Class SimpleDetector

java.lang.Object
com.yahoo.language.simple.SimpleDetector
All Implemented Interfaces:
Detector

public class SimpleDetector extends Object implements Detector
Includes functionality for determining the langCode from a sample or from the encoding. There are two ways to guess a String's langCode, by encoding and by character set. If the encoding is available this is a very good indication of the langCode. If the encoding is not available, then the actual characters in the string can be used to make an educated guess at the String's langCode. Recall a String in Java is unicode. Therefore, we can simply look at the unicode blocks of the characters in the string. Unfortunately, its not 100% fool-proof. From what I've been able to determine, Korean characters do not overlap with Japanese or Chinese characters, so their presence is a good indication of Korean.

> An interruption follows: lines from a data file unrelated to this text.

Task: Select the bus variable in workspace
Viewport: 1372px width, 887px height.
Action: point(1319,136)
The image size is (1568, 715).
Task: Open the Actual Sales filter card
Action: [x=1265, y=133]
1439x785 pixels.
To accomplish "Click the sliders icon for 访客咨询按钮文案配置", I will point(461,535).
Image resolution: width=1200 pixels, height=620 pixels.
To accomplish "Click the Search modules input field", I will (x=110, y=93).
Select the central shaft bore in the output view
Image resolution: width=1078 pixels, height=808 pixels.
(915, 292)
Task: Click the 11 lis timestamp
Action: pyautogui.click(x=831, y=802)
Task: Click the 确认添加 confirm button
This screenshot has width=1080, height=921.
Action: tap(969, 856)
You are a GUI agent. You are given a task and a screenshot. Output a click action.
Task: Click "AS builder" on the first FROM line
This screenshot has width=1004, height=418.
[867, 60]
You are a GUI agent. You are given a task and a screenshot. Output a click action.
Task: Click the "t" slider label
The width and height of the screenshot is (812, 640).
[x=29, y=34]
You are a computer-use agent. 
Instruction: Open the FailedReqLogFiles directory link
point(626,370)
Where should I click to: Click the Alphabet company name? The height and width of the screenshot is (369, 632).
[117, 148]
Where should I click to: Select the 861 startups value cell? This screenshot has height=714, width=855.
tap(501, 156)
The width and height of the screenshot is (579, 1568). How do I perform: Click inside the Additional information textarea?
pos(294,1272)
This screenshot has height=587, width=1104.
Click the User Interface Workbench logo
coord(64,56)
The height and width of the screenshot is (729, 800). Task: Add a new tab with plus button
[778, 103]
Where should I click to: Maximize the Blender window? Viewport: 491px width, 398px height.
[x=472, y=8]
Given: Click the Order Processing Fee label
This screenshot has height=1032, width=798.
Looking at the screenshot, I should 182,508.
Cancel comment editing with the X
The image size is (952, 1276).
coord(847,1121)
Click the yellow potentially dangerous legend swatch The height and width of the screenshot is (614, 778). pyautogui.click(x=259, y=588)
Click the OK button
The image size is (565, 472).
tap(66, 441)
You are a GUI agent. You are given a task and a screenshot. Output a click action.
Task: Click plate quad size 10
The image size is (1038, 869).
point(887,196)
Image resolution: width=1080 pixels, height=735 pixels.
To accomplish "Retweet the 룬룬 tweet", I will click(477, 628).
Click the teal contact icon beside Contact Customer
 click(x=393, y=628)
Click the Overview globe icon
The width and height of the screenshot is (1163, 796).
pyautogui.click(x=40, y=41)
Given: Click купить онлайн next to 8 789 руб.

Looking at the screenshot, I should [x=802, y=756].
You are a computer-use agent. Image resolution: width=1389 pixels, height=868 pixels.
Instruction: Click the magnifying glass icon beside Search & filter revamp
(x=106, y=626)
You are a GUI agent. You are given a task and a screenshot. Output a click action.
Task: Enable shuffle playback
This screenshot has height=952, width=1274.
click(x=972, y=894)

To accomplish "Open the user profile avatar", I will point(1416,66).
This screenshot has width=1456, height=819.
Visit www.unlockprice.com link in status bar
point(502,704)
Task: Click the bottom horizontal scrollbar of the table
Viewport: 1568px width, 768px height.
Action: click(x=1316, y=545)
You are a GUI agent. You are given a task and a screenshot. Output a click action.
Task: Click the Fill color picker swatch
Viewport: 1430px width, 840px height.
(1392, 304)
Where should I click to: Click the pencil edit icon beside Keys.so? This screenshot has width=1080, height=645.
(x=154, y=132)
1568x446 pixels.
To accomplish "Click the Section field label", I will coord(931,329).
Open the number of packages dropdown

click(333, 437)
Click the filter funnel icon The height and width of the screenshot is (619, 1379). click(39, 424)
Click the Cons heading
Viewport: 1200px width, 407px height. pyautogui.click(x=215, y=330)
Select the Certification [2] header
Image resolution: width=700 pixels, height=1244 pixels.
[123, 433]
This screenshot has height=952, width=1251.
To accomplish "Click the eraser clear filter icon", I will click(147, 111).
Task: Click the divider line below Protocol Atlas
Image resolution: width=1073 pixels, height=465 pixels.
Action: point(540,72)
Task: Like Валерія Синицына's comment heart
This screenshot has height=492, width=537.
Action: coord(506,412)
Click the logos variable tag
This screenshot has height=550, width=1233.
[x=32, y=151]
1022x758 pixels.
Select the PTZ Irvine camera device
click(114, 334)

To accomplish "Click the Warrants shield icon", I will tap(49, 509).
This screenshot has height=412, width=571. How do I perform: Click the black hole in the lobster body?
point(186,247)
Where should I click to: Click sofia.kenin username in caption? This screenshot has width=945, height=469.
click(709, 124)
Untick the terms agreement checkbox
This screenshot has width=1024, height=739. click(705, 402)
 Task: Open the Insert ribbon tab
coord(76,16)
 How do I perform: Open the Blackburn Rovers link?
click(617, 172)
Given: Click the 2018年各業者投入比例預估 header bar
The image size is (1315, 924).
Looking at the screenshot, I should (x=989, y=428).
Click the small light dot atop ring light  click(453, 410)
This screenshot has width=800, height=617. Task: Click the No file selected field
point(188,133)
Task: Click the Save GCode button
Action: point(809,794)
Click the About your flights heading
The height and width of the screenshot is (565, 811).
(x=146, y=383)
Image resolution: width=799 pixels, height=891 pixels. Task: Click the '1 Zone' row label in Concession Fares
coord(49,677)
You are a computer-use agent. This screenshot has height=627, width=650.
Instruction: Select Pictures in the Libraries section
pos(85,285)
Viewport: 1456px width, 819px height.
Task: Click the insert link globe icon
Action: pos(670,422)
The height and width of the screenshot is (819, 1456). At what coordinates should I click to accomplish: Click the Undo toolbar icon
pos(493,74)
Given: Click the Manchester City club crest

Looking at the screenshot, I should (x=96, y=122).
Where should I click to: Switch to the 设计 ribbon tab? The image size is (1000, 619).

If a string contains phonetic japanese, this is a good indication of Japanese. However, Japanese and Chinese characters occupy many of the same character blocks, so if there are no definitive signs of Japanese then it is assumed that the String is Chinese.
Author:
Rich Pito, bjorncs
  • Constructor Details

    • SimpleDetector

      public SimpleDetector()
  • Method Details

    • detect

      public Detection detect(byte[] input, int offset, int length, Hint hint)
      Description copied from interface: Detector
      Detects language and encoding of the supplied byte array, possibly using a language/encoding hint.
      Specified by:
      detect in interface Detector
      Parameters:
      input - the buffer that is to be inspected
      offset - the offset to detect from
      length - the size to detect from
      hint - a hint to the detector, or null for no hint
      Returns:
      an array of possible language/encoding pairs, sorted by decreasing confidence (possibly empty, but never null)
    • detect

      public Detection detect(ByteBuffer input, Hint hint)
      Description copied from interface: Detector
      Detects language and encoding of the supplied ByteBuffer, possibly using a language/encoding hint.
      Specified by:
      detect in interface Detector
      Parameters:
      input - the buffer that is to be inspected, from its current position to its limit
      hint - a hint to the detector, or null for no hint
      Returns:
      an array of possible language/encoding pairs, sorted by decreasing confidence (possibly empty, but never null)
    • detect

      public Detection detect(String input, Hint hint)
      Description copied from interface: Detector
      Detects language of the supplied String, possibly using a language hint.
      Specified by:
      detect in interface Detector
      Parameters:
      input - the string that is to be inspected
      hint - a hint to the detector, or null for no hint
      Returns:
      an array of possible language/encoding pairs, sorted by decreasing confidence (possibly empty, but never null)
    • guessLanguage

      public Language guessLanguage(byte[] buf, int offset, int length)
    • guessLanguage

      public Language guessLanguage(String input)
    • guessEncoding

      public String guessEncoding(byte[] input)
    • guessEncoding

      public String guessEncoding(byte[] input, int offset, int length)